In another post, she said, “Masked agents of the US state are executing people in the streets and powerful leaders are openly lying to cover for them. To everyone in my industry who’s ever claimed to value freedom—draw on the courage of your convictions and stand up.”
As an end-to-end-encrypted messaging app, Signal is often used by activists to organize community actions.
Tony Stubblebine, CEO at Medium
The leader of the online publishing platform Medium, Tony Stubblebine posted screenshots on Threads of a message he shared with staff in which he explains his reasoning for allowing employees to take part in a nationwide general strike if they so choose, though he clarified that he is “not in the business of dictating people’s politics.”
“I started the week in my own head and heart over what I was seeing in Minneapolis and really struggling with the idea that those two murders were just the tip of the iceberg of wrongs,” Stubblebine wrote.
In the memo, he writes about the difficulty of navigating his role as a tech CEO during this time, saying that it feels “awkward to navigate being both on-mission and on-money.” He added that he is thinking about the company’s “responsibility to make [its] stance clear, especially as many other tech orgs are donating to the Trump campaign and supporting the current administration’s agenda.”
Stubblebine also pointed out that Medium’s approach to its role as a web publisher reflects the greater values of the company — “for example, that we don’t allow things like hateful content or racist slurs on Medium.”
Jeff Dean, chief scientist at Google DeepMind
Jeff Dean has spoken out about his reaction to the killings in Minnesota.
“This is absolutely shameful,” Dean wrote on X, responding to a video of federal agents shooting Alex Pretti. “Agents of a federal agency unnecessarily escalating, and then executing a defenseless citizen whose offense appears to be using his cell phone camera. Every person regardless of political affiliation should be denouncing this.”
James Dyett, OpenAI’s head of global business
James Dyett posted on X about what he sees as hypocrisy in the tech industry.
“There is far more outrage from tech leaders over a wealth tax than masked ICE agents terrorizing communities and executing civilians in the streets,” Dyett said. “Tells you what you need to know about the values of our industry.”
Keith Rabois, Ethan Choi, and Vinod Khosla, partners at Khosla Ventures
While Khosla Ventures partner Keith Rabois has publicly expressed support for ICE and the Trump administration’s practices, others at the firm have publicly opposed these views.
Rabois made incendiary comments on X after border patrol agents killed ICU nurse Alex Pretti in Minneapolis, prompting one founder to respond that that if he were a founder in Khosla Ventures’ portfolio, he would give the money back, calling Rabois “an embarrassment.”
Ethan Choi, another partner at Khosla Ventures, responded to the post to clarify that not everyone at the firm agrees with Rabois’ views. “I want to make it clear that Keith doesn’t represent everyone’s views here at [Khosla Ventures], at least not mine,” Choi wrote, adding: “What happened in Minnesota is plain wrong.
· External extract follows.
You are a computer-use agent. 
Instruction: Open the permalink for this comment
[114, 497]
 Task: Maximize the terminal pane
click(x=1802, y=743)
Don’t know how you could really see it differently. Sad to see a person’s life taken unnecessarily.”
Vinod Khosla, the firm’s founder, reposted Choi’s message and called the federal agents “macho ICE vigilantes running amuck empowered by a conscious-less administration.”
“The video was sickening to watch and the storytelling without facts or with invented fictitious facts by authorities almost unimaginable in a civilized society,” Khosla wrote. “ICE personnel must have ice water running thru their veins to treat other human beings this way. There is politics but humanity should transcend that.”
Khosla also posted on X that he agrees with Hoffman, the LinkedIn co-founder, that more tech executives should speak out against the Trump administration.